10 lines of code improved the mathematics of large models by 20%. The research on 'Yeluzi' was also tested by Google. The main author is all self-taught.
Aug 27, 2024 pm 03:31 PMWith less than 10 lines of code, the mathematical capabilities of large models (GSM8k) can be improved by 20%!
Several independent scholars have proposed improvements to large model sampling, which has attracted the attention of the open source community.
Currently, this method has achieved results on Mistral-7B, and testing on Llama3-70B is also ongoing.
This method is called min-p sampling, which aims to balance the coherence and diversity of the generated text.
Simply put, it allows the model to exert different characteristics in different situations, such as maintaining stable performance on factual issues and being creative in scenarios such as writing.
Currently, this method has achieved results on Mistral-7B, and testing on Llama-70B is about to begin.
In the paper, the author mentioned that this method has been widely used by the open source community.
At the same time, the author also revealed that closed source model manufacturers such as Anthropic and Google have also tested or are testing min-p.
The news has also been confirmed by Google. Logan Kilpatrick, the developer community leader who switched from OpenAI to Google, has replied "On it".

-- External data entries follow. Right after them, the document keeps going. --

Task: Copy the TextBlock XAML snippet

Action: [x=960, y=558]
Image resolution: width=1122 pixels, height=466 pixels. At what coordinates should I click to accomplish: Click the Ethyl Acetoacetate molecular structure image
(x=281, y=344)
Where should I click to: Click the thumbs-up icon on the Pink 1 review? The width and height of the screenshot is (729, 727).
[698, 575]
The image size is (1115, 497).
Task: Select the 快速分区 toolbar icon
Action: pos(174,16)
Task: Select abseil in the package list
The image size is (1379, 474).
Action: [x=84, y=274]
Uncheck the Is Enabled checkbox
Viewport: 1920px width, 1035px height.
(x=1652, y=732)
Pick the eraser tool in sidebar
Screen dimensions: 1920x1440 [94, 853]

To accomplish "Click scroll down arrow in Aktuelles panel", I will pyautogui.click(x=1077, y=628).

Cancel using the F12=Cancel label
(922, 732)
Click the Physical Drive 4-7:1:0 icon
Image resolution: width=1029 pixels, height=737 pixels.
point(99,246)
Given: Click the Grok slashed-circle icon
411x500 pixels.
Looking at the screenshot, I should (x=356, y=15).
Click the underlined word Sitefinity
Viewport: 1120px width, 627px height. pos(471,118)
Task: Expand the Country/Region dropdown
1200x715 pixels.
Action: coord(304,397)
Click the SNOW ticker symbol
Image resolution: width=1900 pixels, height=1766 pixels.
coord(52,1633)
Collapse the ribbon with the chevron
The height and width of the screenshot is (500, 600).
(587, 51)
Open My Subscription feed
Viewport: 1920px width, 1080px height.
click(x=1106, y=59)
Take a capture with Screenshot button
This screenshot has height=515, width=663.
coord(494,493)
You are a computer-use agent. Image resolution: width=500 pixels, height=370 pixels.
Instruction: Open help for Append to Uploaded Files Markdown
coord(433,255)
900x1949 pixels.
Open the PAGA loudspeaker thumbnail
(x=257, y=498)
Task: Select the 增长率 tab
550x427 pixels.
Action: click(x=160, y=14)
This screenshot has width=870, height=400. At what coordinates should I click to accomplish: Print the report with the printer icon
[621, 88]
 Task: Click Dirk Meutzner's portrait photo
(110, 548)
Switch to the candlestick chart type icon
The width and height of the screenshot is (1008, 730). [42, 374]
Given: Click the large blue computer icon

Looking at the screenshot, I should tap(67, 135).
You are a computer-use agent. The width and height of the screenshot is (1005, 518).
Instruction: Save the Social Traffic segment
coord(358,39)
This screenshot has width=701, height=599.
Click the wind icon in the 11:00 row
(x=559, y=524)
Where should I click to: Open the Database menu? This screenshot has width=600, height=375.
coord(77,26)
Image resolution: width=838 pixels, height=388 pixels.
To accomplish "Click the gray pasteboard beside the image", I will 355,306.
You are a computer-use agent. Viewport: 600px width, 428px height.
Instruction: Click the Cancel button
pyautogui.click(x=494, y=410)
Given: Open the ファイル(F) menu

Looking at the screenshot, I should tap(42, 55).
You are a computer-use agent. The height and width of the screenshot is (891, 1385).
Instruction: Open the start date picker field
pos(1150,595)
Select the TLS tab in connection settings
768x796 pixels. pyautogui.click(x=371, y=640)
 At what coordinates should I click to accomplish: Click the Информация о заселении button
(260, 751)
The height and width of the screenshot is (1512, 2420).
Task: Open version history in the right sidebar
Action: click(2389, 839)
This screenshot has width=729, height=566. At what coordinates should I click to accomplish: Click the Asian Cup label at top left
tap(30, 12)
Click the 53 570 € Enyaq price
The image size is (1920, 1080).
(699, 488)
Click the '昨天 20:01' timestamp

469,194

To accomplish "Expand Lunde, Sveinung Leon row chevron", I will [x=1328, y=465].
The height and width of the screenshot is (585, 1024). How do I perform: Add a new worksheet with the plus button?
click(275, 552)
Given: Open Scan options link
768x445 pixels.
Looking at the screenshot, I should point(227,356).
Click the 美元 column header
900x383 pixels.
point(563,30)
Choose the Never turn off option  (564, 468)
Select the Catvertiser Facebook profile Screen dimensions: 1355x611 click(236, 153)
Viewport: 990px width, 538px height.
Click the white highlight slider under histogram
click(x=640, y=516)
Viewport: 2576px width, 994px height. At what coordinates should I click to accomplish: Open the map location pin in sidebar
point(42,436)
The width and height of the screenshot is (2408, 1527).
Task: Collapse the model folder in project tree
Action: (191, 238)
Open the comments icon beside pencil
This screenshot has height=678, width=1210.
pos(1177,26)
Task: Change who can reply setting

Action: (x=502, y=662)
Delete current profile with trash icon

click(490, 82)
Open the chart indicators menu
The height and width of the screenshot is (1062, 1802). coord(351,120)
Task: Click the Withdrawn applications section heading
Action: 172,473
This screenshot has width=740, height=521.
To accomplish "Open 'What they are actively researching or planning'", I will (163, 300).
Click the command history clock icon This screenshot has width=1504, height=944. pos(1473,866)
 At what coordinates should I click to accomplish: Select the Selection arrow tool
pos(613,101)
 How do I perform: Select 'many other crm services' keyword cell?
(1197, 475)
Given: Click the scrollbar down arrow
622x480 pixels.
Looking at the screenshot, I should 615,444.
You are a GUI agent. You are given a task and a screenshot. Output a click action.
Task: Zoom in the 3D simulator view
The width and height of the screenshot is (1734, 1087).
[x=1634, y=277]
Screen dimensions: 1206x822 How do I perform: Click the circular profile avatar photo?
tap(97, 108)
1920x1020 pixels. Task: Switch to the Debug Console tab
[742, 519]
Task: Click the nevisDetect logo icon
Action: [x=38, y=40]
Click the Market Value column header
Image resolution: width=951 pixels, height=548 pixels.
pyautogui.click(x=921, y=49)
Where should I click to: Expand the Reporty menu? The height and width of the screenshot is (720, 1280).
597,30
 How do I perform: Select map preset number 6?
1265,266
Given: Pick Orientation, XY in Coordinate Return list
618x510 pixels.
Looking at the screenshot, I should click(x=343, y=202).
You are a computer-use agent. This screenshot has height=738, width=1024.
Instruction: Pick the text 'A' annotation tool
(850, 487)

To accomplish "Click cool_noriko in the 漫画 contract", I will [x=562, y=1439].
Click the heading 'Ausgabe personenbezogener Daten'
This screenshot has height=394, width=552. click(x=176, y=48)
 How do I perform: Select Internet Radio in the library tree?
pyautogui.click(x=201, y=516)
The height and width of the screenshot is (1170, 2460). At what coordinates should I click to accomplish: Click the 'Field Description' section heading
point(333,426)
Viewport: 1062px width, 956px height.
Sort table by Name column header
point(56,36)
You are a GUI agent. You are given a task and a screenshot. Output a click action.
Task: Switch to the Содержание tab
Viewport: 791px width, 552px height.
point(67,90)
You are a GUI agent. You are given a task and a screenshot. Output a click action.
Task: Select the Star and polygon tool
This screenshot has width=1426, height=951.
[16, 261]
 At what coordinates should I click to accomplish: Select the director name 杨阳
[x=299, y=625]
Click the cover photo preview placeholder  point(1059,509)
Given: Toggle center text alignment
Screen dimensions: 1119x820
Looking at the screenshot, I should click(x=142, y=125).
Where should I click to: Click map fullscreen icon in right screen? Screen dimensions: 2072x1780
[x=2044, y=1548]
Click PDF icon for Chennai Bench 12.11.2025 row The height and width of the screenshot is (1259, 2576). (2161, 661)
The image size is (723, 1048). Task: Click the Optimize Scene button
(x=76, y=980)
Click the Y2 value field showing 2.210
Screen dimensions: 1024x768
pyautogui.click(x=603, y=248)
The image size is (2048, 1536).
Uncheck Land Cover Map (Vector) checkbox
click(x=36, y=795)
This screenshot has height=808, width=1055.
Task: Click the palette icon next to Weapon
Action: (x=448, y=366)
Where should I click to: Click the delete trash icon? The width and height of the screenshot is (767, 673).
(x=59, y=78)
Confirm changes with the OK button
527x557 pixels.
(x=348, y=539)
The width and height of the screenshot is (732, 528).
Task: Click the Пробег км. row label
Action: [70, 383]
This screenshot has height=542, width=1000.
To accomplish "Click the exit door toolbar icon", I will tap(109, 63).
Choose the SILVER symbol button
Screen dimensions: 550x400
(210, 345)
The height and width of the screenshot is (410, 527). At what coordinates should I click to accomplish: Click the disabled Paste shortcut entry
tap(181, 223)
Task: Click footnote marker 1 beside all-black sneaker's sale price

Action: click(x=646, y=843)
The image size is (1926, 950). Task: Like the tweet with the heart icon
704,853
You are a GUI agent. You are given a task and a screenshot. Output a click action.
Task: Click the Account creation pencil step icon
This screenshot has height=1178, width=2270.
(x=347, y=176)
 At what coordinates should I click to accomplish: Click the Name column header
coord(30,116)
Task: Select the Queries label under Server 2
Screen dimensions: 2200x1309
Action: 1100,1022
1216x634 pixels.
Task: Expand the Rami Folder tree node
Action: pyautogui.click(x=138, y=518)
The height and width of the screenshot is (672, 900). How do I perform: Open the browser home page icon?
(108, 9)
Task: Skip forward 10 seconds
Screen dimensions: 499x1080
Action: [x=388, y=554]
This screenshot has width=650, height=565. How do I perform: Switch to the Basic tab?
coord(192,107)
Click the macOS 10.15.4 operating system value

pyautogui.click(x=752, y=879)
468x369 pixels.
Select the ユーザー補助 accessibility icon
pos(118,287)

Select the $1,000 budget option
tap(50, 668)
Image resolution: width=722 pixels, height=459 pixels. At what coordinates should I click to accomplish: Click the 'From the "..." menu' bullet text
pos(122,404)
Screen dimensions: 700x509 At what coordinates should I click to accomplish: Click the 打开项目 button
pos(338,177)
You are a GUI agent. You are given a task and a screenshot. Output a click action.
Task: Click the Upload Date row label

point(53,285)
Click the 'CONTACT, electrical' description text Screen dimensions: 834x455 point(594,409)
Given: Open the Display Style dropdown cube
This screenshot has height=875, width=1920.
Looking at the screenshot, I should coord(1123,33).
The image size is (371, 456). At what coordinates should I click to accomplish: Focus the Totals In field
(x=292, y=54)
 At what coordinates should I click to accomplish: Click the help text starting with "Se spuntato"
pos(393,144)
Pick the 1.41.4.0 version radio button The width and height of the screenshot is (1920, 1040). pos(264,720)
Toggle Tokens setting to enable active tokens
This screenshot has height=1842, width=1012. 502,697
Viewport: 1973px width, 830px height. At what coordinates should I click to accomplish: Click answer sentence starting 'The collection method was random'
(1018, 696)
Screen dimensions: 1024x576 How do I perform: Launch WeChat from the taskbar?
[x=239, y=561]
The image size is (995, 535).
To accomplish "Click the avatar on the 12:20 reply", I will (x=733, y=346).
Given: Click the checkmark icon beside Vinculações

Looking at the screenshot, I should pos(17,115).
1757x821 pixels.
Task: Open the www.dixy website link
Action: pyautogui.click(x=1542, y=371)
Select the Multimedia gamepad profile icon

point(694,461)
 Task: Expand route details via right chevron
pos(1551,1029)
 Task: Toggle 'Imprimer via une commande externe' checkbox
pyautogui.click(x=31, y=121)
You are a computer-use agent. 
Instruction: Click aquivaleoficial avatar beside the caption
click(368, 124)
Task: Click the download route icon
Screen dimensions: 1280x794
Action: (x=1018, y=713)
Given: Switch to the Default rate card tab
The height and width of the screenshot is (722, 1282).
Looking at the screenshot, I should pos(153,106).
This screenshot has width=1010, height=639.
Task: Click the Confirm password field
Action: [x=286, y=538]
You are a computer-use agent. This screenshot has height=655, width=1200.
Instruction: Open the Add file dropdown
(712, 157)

Abram Jackson, a researcher at Microsoft Copilot, said after reading it that this is the first improvement he has seen regarding token sampling in the inference process, and there is still a lot of room for improvement in the future.
It is worth mentioning that the main author of this widely watched study, Minh Nhat Nguyen, has never systematically learned CS at all, but is self-taught.
With the help of an AI security research organization called Apart Research, Minh and other members of the team completed the project.
Dynamic adjustment of the sampling threshold
min-p is a dynamic truncation sampling method, the core of which is to scale the minimum probability threshold according to the maximum probability of the token distribution at each step.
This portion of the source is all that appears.